WASHINGTON -- A Republican member of Congress said this week the party wants to avoid reforming so-called entitlement programs, even though GOP leaders have repeatedly pressed for changes.
Republican demands for reforms to Social Security and Medicare, among other entitlements, may all just be political posturing, the GOP member of Congress said at a Business Roundtable breakfast on Thursday, according to Politico's Playbook. Politico didn't name the lawmaker, but published the remarks:
By the way, this notion that Republicans are all eager to reform entitlements -- folks, Democrats have it all wrong. Republicans would love to avoid the issue, politically. ... I love this poll: Tea party folks in Ohio, "Do you think your Social Security benefits should be reduced given the record debt and deficits?" 85 percent "no." ... [T]his is not an issue that anybody wants to take on, politically. It is the third rail of American politics, still. Is it easier? Yeah, probably than it was a couple of decades ago. But not much.
Republicans consistently pushed Democrats to take on entitlement reforms during the fiscal cliff negotiations. House Speaker John Boehner (R-Ohio) said in November that President Barack Obama had to get "serious about real reform of the entitlement programs." Senate Minority Leader Mitch McConnell (R-Ky.) said at the time that it was impossible to "save the country" unless "we adjust the entitlement programs to fit the demographics of today's America."
Sen.
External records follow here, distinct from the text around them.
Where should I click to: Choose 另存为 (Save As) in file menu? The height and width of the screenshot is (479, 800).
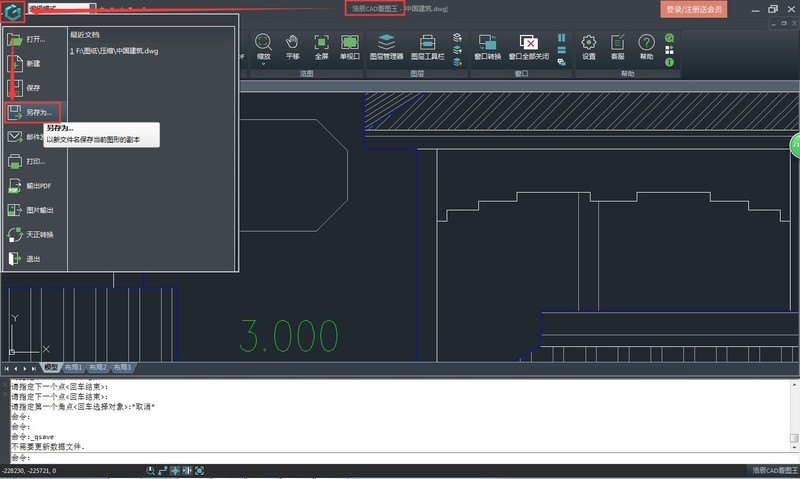[x=32, y=113]
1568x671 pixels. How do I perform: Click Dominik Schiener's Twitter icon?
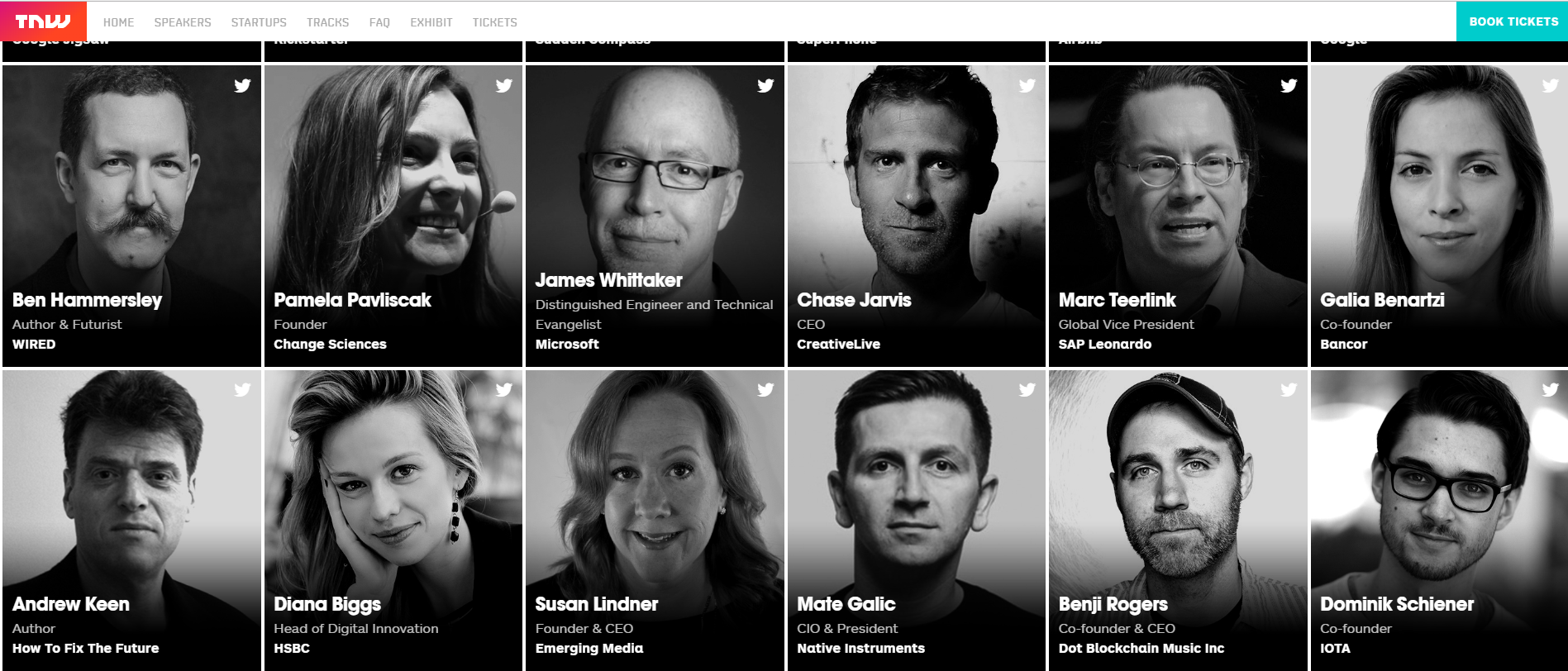(1550, 389)

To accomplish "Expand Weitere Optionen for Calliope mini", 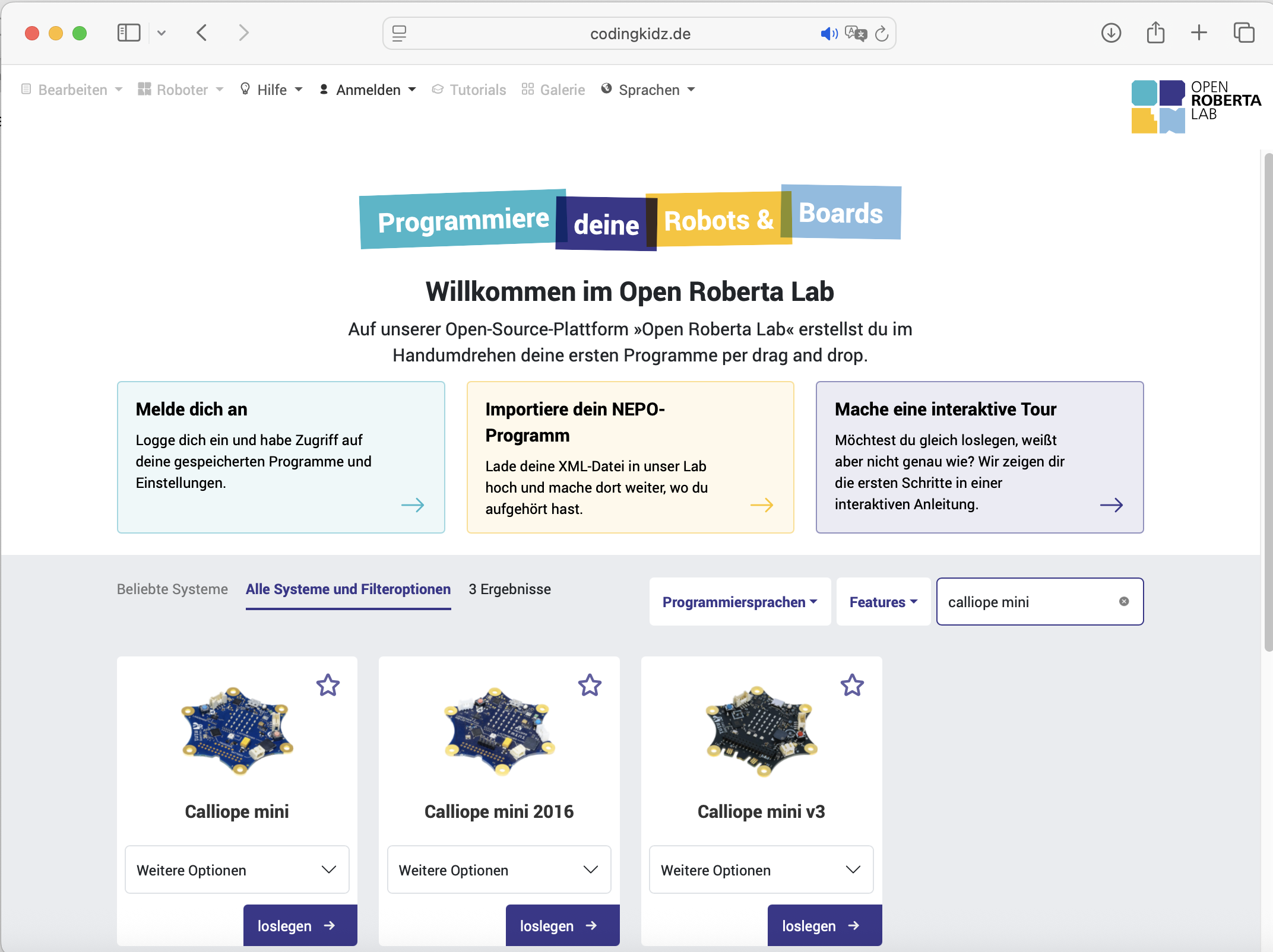I will (237, 870).
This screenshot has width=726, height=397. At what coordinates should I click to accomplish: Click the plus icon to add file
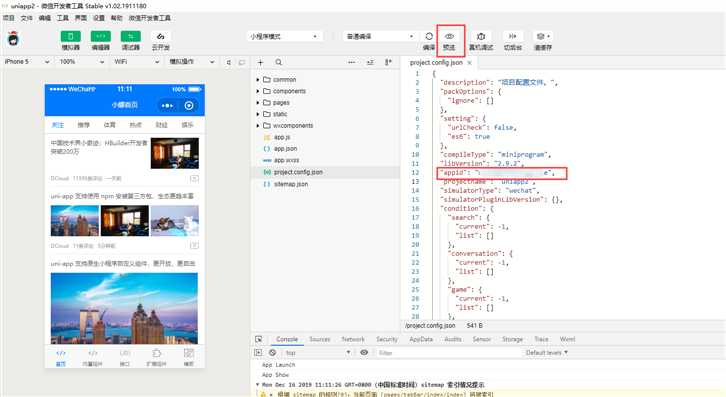(x=260, y=62)
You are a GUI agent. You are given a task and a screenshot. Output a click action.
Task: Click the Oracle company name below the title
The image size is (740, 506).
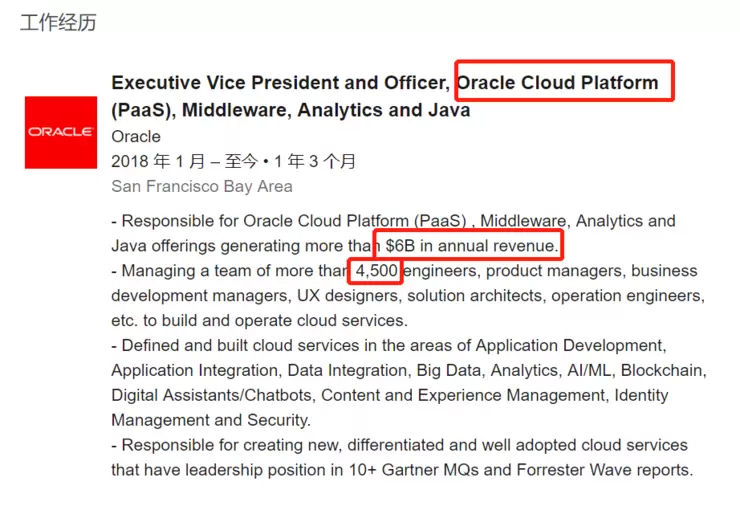pos(136,136)
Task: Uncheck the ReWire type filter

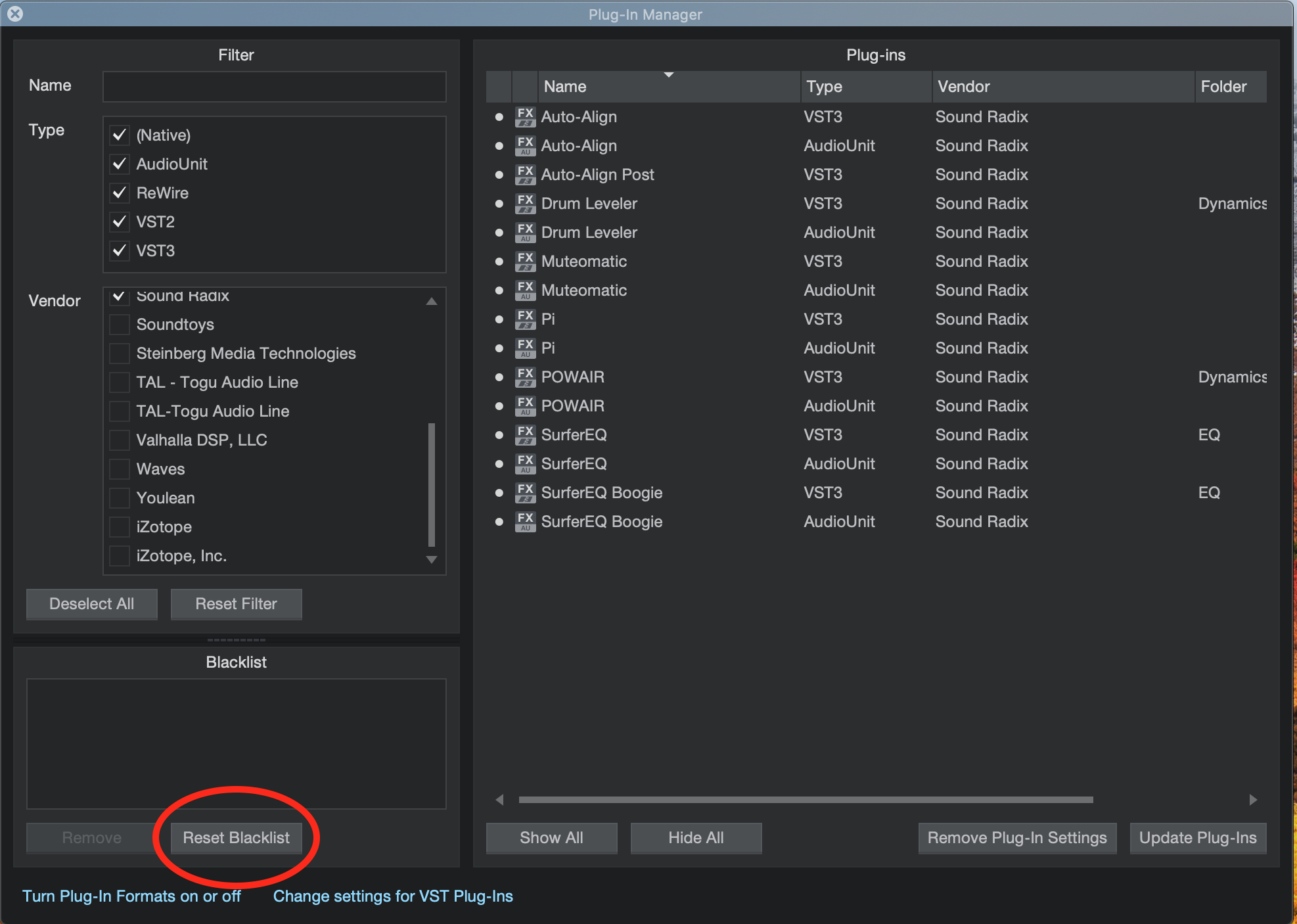Action: click(x=119, y=193)
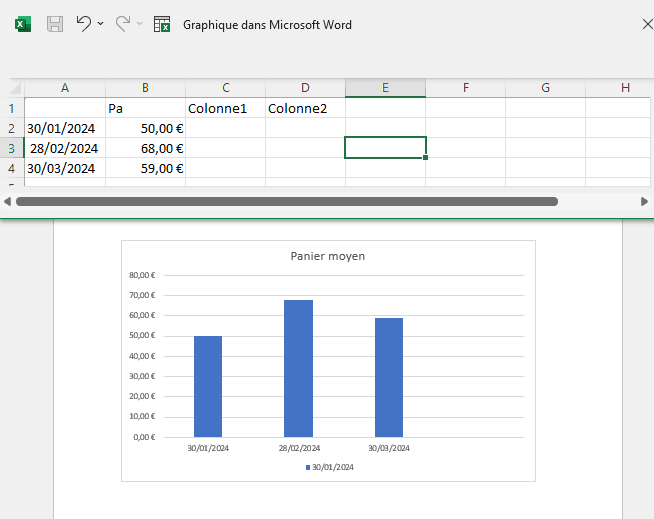Select row 3 header
This screenshot has height=519, width=654.
[12, 148]
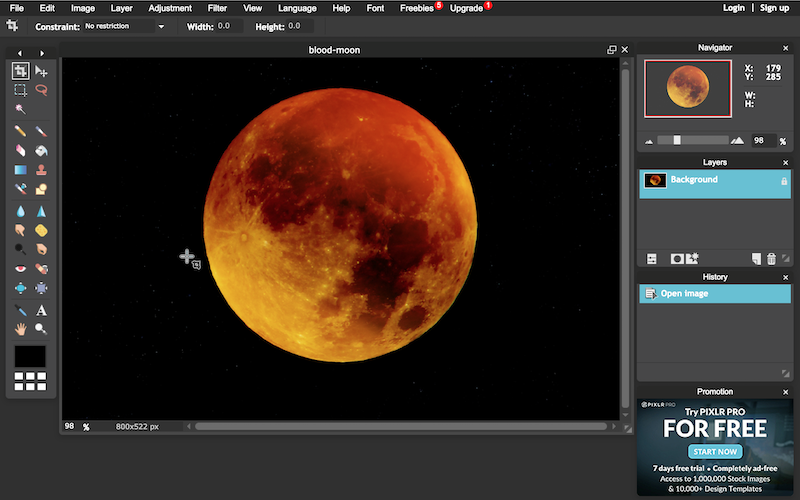This screenshot has height=500, width=800.
Task: Toggle layer settings in Layers panel
Action: click(652, 259)
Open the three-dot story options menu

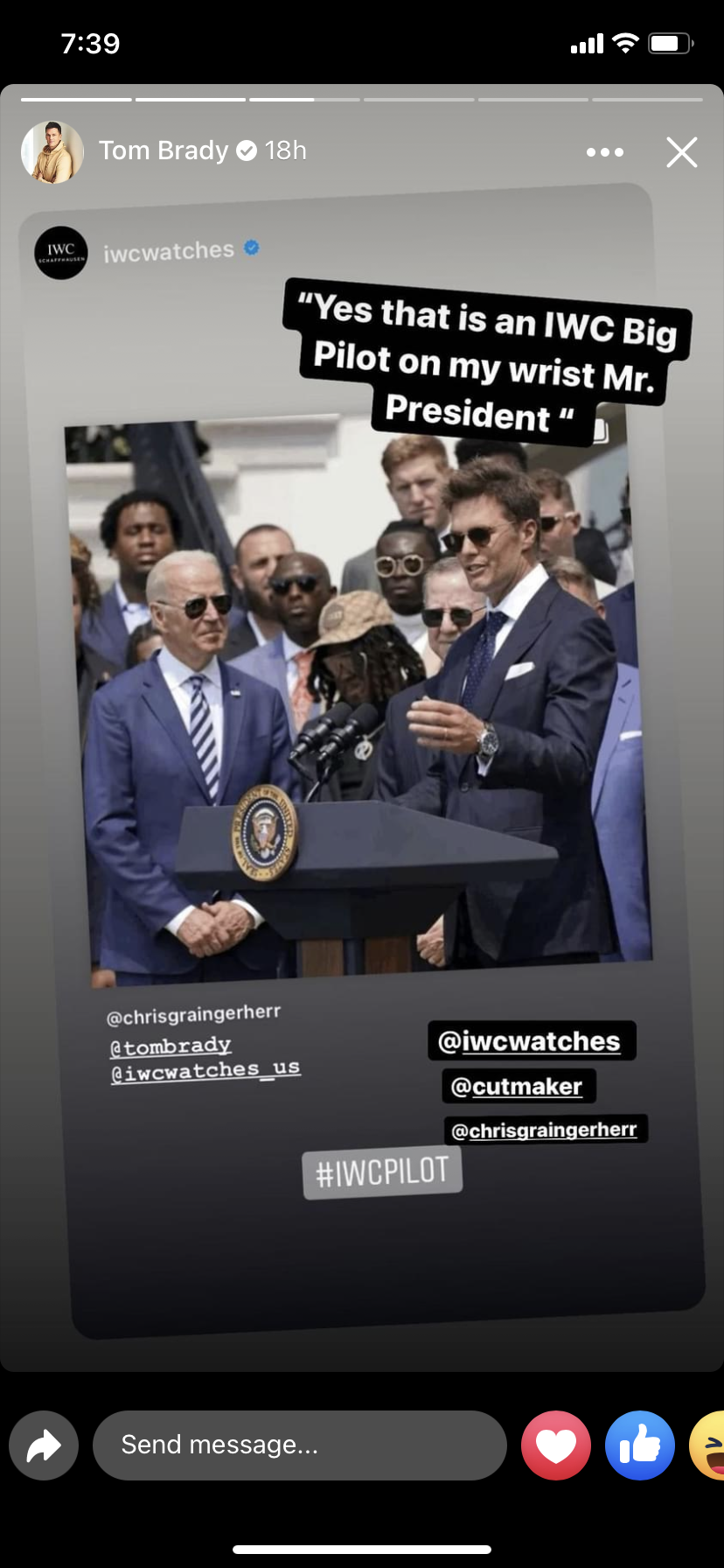605,152
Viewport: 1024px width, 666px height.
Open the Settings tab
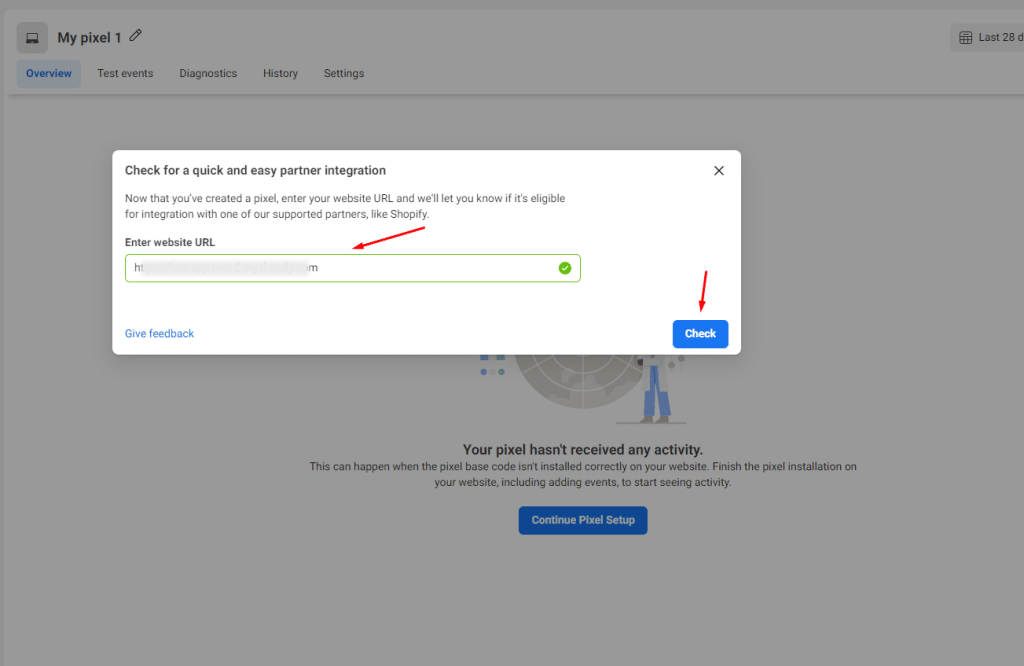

Lindsay Graham (R-S.C.) said last week on CNN that he would support increases in revenue if Democrats support entitlement reforms. "I'm willing to raise $600 billion in new revenue, if my Democratic friends would be willing to reform entitlements and we can fix sequestration together," he said.
National polling data supports the sentiment of the unnamed Business Roundtable speaker. According to a Pew Research poll released last week, 10 percent of Americans support cuts for Social Security benefits. Only 17 percent of Republicans support reductions. In contrast, 41 percent of Americans said they support increasing spending on Social Security. Among Republicans, 35 percent said they support increases in Social Security funding.